In the scramble for budget solutions, policymakers should carefully consider reforms that will help prevent this sort of crisis in the future, while making it easier to contain the fiscal damage that occurs when revenues fall quickly and sharply.
Inaccurate budget numbers have contributed enormously to state and local fiscal problems. In many states and localities, forecasts of government revenue and expenditure are inadequately analyzed, infrequently re-estimated, and insufficiently protected from political manipulation and sheer self-deception.
To help prevent and solve budget problems related to inaccurate numbers and undisciplined spending, policymakers in Virginia and Delaware have adopted reforms that help manage the complex stream of revenue and expenditures and contain overspending before it is a problem.

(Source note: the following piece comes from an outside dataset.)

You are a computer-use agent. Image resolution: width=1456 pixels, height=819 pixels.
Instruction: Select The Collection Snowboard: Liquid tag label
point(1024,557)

When former Gov. Mark Warner of Virginia took office in 2002, he quickly discovered that his state's budget shortfall was far worse than anyone had predicted, and far worse than his predecessor had admitted. To ensure that revenues are forecast more accurately and promptly, Warner ordered that within a month of the end of each fiscal year, the state comptroller give the governor a report of the actual collections of the state's main sources of revenues, compared with the official budget estimates for the year that just ended. If tax revenue is less (1 percent or more) than the official budget estimates, the governor must revise the revenue forecast by preparing a new, written, comprehensive re-estimate of general fund revenues for the current and next year. Newly-elected Gov. Tim Kaine continued this custom when he gave his mid-session update to the general fund revenue forecasts in February 2006.

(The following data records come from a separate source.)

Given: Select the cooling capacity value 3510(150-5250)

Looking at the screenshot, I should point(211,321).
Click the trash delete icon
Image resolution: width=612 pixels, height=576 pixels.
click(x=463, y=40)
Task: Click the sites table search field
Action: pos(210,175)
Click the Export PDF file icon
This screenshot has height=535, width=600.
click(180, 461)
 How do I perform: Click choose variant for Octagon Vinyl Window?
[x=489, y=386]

Another Warner reform increased deposits into the state's "rainy day" emergency revenue fund in times of extraordinary revenue growth. When increases in revenues for a given year are 50 percent higher than the average increase experienced over the prior six years, the state must now increase the amount of money going into the rainy day fund by 50 percent. For example, in fiscal year 2004, Virginia found itself with $918.7 million in additional revenues above what they had budgeted for the previous year. This windfall allowed Gov. Warner to make a "super deposit" into the state's Rainy Day fund to prepare for future emergencies. When presenting his proposed amendments to the 2004-2006 Biennial Budget, Gov. Warner said, "The choices we make now -- when times are better -- will say as much about us as how we handle the though times."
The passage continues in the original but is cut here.